Esta visão está na base da formidável especulação que a inteligência dos sábios rabinos de Israel concebeu e que a sensibilidade mística dos espíritos que não se contentam em viver no estreito território que a linguagem lógica nos obriga a permanecer, adoptou. Entre estes estão os maçons espiritualistas, que vêem na sua Arte muito mais do uma mera prática social derivada de uma tradição que incorpora ideais estéticos, filosóficos, sociais e especulações metafísicas.
O conceito de Deus como sendo um arquitecto tem sido empregado em muitos sistemas de pensamento e o Cristianismo místico o tem adoptado em várias das suas manifestações. Ilustrações da Divindade como o Grande Arquitecto do Universo podem ser encontradas nas nossas Bíblias desde os primeiros séculos da Idade Média e tem sido regularmente empregadas pelos doutrinadores cristãos de todas as tendências.
Na Cabala, como já foi dito, os planos de construção do universo e o seu resultado são demonstrados nos chamados Quatro Mundos da Criação e no desenho mágico-filosófico da Árvore da Vida, ou Árvore Sefirótica, símbolo de extraordinário conteúdo esotérico, que se presta às mais diversas analogias e ilações, unindo a mística das antigas religiões do Oriente com as modernas descobertas da física atómica [13] e que, por uma estranha coincidência, é reproduzida na planta do Templo maçónico.

Notas
[1] Stephen Hawking – Uma Breve História do Tempo – Círculo do Livro, 1988.
[2] Stephen Hawking – O Universo Em Uma Casca De Noz, citado, pg. 22.
[3] Génesis, 1: 3.
[4] O panteísmo é a crença de que Deus é a própria natureza e não se distingue dela como entidade.
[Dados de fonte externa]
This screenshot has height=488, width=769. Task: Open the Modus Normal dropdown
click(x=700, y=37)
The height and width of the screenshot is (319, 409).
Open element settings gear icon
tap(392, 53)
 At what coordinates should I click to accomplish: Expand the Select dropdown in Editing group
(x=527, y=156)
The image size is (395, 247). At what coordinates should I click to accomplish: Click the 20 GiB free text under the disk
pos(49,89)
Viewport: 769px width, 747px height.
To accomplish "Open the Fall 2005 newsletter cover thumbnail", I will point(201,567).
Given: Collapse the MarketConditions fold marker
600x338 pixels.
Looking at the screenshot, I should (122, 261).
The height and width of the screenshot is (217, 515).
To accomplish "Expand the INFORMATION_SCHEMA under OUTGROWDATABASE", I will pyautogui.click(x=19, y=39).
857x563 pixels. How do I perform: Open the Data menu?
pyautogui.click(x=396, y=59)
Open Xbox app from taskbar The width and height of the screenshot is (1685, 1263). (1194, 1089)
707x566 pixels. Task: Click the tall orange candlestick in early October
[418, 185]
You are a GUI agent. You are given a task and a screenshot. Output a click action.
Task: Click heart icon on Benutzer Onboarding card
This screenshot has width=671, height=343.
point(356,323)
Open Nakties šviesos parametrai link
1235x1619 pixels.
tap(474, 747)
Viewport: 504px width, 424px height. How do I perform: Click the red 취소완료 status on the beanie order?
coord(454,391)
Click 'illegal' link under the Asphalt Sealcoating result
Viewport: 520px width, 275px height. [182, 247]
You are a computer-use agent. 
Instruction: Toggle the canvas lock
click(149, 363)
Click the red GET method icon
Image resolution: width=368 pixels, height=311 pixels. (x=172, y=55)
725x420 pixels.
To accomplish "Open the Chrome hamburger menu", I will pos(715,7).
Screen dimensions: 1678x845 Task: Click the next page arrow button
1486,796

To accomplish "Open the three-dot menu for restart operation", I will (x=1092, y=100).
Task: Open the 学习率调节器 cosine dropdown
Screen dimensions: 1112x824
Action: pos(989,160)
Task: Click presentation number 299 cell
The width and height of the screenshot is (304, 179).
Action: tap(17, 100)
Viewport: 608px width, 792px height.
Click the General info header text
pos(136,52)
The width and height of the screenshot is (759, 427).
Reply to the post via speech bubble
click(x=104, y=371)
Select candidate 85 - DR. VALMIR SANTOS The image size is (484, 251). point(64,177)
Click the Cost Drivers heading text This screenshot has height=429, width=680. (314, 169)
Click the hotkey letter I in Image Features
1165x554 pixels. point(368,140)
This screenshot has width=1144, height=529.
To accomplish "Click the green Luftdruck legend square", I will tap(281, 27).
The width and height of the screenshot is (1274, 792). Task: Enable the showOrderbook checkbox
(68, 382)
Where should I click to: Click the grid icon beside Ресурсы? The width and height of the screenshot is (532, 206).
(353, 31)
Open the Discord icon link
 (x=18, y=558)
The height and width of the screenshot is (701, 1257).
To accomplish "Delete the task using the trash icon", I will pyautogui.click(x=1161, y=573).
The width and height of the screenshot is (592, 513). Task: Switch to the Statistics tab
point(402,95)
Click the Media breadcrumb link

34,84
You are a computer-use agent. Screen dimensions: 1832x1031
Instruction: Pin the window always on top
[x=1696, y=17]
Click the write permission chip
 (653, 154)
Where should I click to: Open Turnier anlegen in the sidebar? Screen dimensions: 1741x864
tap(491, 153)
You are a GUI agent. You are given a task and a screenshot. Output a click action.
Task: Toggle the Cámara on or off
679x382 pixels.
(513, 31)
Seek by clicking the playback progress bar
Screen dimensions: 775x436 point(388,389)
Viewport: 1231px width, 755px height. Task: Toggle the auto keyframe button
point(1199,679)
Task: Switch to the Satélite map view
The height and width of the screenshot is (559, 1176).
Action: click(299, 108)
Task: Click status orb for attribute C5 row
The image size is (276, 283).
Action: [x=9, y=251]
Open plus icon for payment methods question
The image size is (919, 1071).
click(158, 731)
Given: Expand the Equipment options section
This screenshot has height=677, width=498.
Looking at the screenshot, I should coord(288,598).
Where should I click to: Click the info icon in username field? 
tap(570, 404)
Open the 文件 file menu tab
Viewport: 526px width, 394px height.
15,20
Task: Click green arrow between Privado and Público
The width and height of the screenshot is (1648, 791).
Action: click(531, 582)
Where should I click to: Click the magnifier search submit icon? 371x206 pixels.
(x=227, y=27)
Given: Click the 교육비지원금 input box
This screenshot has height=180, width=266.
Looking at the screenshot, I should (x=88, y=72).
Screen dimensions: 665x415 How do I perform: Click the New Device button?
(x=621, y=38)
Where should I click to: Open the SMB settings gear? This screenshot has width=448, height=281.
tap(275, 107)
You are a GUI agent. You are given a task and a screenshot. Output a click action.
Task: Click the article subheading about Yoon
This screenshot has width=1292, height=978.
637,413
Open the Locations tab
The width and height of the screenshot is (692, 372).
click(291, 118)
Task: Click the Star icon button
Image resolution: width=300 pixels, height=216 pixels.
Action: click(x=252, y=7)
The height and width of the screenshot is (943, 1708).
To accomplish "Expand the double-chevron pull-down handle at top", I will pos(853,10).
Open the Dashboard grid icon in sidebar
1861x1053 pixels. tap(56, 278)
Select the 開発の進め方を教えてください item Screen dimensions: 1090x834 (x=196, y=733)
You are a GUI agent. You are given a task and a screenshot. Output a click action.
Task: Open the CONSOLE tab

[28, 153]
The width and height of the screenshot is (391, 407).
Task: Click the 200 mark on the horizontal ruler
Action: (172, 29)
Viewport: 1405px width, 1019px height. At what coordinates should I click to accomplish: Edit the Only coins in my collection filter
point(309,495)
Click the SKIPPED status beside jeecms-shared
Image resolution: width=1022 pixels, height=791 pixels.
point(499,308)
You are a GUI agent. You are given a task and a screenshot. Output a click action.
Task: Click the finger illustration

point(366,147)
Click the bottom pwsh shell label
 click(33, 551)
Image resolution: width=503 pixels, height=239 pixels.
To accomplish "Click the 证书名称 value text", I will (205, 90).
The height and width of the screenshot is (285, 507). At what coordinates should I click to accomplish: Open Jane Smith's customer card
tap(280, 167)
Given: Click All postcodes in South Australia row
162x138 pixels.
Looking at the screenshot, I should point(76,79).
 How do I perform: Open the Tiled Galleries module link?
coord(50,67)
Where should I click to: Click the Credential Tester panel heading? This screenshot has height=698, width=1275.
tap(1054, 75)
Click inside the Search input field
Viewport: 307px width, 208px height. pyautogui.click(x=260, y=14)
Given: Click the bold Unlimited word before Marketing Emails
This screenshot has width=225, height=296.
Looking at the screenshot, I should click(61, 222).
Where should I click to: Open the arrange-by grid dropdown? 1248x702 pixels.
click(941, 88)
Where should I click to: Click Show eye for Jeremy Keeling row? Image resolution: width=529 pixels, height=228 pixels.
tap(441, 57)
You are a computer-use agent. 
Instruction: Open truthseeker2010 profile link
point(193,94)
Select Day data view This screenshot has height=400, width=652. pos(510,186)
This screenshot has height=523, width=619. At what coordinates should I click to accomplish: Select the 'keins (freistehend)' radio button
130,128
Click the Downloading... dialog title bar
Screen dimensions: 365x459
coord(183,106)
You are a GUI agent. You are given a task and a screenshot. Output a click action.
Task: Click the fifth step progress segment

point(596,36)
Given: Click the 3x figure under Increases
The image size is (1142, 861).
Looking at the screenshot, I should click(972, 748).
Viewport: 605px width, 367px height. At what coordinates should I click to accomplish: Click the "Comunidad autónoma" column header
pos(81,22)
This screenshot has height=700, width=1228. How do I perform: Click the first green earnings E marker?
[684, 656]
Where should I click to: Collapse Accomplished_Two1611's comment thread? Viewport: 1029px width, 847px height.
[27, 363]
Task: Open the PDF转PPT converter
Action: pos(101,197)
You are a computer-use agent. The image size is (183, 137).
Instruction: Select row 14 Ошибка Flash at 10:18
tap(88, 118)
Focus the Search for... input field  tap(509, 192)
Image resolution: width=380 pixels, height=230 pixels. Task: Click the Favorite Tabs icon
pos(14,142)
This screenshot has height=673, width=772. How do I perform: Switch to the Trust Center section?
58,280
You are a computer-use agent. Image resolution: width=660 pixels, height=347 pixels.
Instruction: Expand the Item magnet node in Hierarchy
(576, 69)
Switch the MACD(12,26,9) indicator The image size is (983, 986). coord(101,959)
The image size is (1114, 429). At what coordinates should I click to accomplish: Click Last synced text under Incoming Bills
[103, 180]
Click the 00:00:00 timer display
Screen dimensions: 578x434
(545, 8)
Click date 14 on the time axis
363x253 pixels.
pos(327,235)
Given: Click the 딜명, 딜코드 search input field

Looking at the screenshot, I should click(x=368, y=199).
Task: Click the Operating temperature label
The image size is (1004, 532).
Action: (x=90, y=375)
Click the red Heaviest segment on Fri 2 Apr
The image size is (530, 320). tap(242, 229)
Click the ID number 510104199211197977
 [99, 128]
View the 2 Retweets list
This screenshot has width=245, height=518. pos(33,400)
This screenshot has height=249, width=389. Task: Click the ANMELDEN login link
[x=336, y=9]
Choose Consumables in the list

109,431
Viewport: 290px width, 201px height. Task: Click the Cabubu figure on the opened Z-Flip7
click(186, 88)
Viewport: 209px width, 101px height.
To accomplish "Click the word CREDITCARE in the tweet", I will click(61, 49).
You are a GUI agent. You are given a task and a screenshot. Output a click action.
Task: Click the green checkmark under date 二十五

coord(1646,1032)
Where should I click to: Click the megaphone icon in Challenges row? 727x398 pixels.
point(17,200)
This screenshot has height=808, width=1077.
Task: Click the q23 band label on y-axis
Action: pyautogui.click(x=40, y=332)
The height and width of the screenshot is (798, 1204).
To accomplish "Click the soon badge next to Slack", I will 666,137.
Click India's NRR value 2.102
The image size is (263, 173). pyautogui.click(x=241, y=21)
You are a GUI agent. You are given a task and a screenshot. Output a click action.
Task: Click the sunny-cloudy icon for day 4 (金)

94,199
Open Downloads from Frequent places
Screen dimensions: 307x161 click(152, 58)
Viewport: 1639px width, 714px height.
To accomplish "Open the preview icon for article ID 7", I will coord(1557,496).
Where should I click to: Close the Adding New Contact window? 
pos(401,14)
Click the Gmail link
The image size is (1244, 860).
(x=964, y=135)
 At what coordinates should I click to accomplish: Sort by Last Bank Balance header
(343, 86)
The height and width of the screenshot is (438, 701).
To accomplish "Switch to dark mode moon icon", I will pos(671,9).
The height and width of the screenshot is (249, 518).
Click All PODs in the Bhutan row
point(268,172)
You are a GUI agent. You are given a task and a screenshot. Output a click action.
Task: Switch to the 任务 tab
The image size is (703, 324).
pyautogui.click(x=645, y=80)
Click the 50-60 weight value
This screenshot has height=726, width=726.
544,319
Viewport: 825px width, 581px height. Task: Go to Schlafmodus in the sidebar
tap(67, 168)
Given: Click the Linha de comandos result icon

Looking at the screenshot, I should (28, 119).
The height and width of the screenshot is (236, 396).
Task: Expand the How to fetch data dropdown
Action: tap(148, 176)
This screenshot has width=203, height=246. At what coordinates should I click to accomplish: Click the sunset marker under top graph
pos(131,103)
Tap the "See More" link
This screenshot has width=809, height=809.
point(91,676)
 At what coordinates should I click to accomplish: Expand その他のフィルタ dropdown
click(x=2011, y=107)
Neste sentido, Deus (theos) é o “tudo”(pan), e só existe como um princípio, uma energia, que dá geração a tudo que existe, mas não tem existência independente da sua própria criação.
[5] Este livro descreve com larga profusão de detalhes, inclusive astrológicos e cosmológicos, como Deus construiu o cosmo a partir das vinte e duas letras do alfabeto hebraico e depois os distribuiu pelas dez esferas da Árvore da Vida. E dentro do grande Cosmo, o macro, como nasceu o homem, o micro. A Cabala e o Seu Simbolismo, citado, pg. 202.
[6] Idem, pg. 65
[7] Shimon Halevi – A Árvore da Vida-Cabala, citado, pg. 25.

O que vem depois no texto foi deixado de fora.